▶ TEXTO PARA ANALIZAR

========

Para que cuaje la pretensión de Aragón de constituirse en nacionalidad histórica es preceptivo que los inspiradores de la idea conviertan primero a Fernando el Católico en Vellido Dolfos, en un traidor que dio a Castilla su patria como dote cuando se desposó con Isabel en primeras nupcias. Para que cuaje la pretensión del laicismo de que España es un estado aconfesional es preceptivo convertir primero a la congregación benedictina del Valle de los Caídos en la guardia pretoriana de Franco ahora que, según dicen, además de impedir la exhumación de Franco, le sienta simbólicamente a su mesa entre laudes y vísperas.

========

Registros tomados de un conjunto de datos
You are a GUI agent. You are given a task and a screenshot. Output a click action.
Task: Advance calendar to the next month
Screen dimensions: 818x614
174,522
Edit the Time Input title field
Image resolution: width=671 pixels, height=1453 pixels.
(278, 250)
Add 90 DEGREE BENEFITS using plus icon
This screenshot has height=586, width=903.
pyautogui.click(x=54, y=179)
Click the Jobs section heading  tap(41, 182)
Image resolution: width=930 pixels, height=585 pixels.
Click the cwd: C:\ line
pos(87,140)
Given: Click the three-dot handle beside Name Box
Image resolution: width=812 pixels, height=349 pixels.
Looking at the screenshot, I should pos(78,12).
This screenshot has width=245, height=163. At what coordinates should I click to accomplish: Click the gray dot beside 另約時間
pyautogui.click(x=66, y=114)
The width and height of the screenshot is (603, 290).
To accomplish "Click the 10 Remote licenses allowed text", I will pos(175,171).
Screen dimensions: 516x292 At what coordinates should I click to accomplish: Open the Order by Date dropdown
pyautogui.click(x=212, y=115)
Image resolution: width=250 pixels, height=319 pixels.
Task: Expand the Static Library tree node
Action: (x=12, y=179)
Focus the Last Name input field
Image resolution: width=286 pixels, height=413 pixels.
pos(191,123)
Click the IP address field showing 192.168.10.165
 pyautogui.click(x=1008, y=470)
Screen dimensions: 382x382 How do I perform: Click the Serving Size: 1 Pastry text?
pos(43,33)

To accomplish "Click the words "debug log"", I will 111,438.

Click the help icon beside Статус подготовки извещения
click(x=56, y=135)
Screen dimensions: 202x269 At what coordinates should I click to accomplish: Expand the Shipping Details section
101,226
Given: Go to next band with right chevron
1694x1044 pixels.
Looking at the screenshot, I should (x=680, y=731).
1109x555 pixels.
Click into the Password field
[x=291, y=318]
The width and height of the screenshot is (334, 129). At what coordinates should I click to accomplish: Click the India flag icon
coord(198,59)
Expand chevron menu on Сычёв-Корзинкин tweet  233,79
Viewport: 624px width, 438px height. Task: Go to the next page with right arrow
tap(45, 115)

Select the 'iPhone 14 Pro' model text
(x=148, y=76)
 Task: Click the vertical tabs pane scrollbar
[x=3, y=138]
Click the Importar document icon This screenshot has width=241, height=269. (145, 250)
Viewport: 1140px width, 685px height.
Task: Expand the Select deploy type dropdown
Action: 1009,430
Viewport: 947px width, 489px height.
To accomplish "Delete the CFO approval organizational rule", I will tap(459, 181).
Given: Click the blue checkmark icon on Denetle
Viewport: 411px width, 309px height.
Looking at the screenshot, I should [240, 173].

========

Reproduce sin cambios el fragmento del texto para analizar que arranca en las palabras "Para que cuaje la pretensión de Aragón" y se detiene después de "laudes y vísperas.".

▶ RESPUESTA SOLICITADA
Para que cuaje la pretensión de Aragón de constituirse en nacionalidad histórica es preceptivo que los inspiradores de la idea conviertan primero a Fernando el Católico en Vellido Dolfos, en un traidor que dio a Castilla su patria como dote cuando se desposó con Isabel en primeras nupcias. Para que cuaje la pretensión del laicismo de que España es un estado aconfesional es preceptivo convertir primero a la congregación benedictina del Valle de los Caídos en la guardia pretoriana de Franco ahora que, según dicen, además de impedir la exhumación de Franco, le sienta simbólicamente a su mesa entre laudes y vísperas.